Whether you’re a medium-sized business or listed on the Fortune 1000 annual list, deciding between a 3PL and a 4PL sets the stage for all moving parts.

“A common misunderstanding is that a 3PL is just a broker, when the reality is they can be much more than that,” Spanier says. “At GlobalTranz, our managed solutions are a great example of that. We can offer a more strategic and consultative approach for our customers including having ‘skin in the game’ on the broker side, where we’re taking on pricing commitments, service level commitments, managing the risks and owning the contracts.

“Many times, that is one of the common misunderstandings because a 3PL can act very strategically with customers and not necessarily need a fourth party. The 4PL typically offers strategic insights and management of a company’s entire supply chain, and often if one goes back to the question of ‘what is the difference between a 3PL and 4PL,’ 4PLs are the right fit for much more mature, large or complex organizations.”

GlobalTranz positions itself as a leader in customized solutions for a wide variety of shippers across many industry verticals. From LTL to truckload, final mile or white-glove service, intermodal, ocean, air, and cross-border Mexico transportation … are all part of the GlobalTranz offering. In addition, the company offers an award-winning TMS. The company takes pride in collaborative efforts between the people driving their technology as an integrated solution offered to their customer base.

“Whether a customer is best-suited for a 3PL or 4PL solution is typically not already known when we walk in the door, Spanier explains. “We like to show where a customer can gain the most value based on the solution and its capabilities. More times than not, it’s about voicing that to the customer and understanding where their constraints are and how we can put a solution together–a 3PL or a 4PL solution.”

GlobalTranz boasts a different approach when it comes to serving its customer base. Its robust managed solutions offerings serve a variety of needs that can be tailored upon identifying where the client’s business needs it the most. The experts at GlobalTranz take the process of solution identification one step further by evaluating the needs and configuring a solution from there.
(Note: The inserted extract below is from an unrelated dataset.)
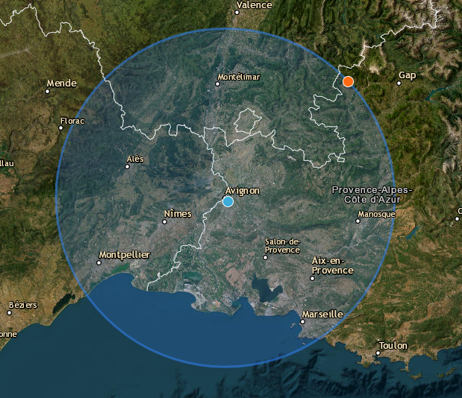Select the Alès city label
The image size is (462, 398).
pos(135,159)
There is no “one-size-fits-all” solution, which is exactly how GlobalTranz separates itself from the rest as a leader in logistics solutions–whether that be a 3PL or 4PL solution.

“People, processes, and technology are important, and it’s crucial to establish relationships and communications that are aligned with company goals,” Spanier contends. “Without strong relationships in place, technology and process won’t deliver the needed support or what they’re looking to get out of a partner. When you have a customer looking at a 3PL solution, you want to make sure that a 3PL has the ability to bring in carriers no matter what markets they operate in. This is critical because they may be in one market today but with growth, both organic and through acquisitions, and the changing dynamics in customer demand and expectations, the footprint could expand and it’s important to have a partner that is quick to react and agile in respect to their carrier partners as well.”

So, when deciding on what makes the most sense for your business, consider partners that not only provide solutions but are agile and customizable based on specific business goals.

_______________________________________________________________

As the GlobalTranz Senior Vice President of Sales and Solutions, Ross Spanier leads the enterprise sales organization as well as the design and delivery of innovative and customized supply chain solutions that drive efficiency, cost savings and competitive advantages for current and prospective customers. With more than 15 years of experience in the supply chain and logistics industry, Spanier has developed and grown sales and operations teams specializing in best-in-class service execution of LTL, TL, expedite, supply chain management, projects & heavy haul, white glove and managed transportation service lines. Prior to joining GlobalTranz in 2017, he held sales and operations leadership roles at both C.H. Robinson and Logistics Planning Services (LPS).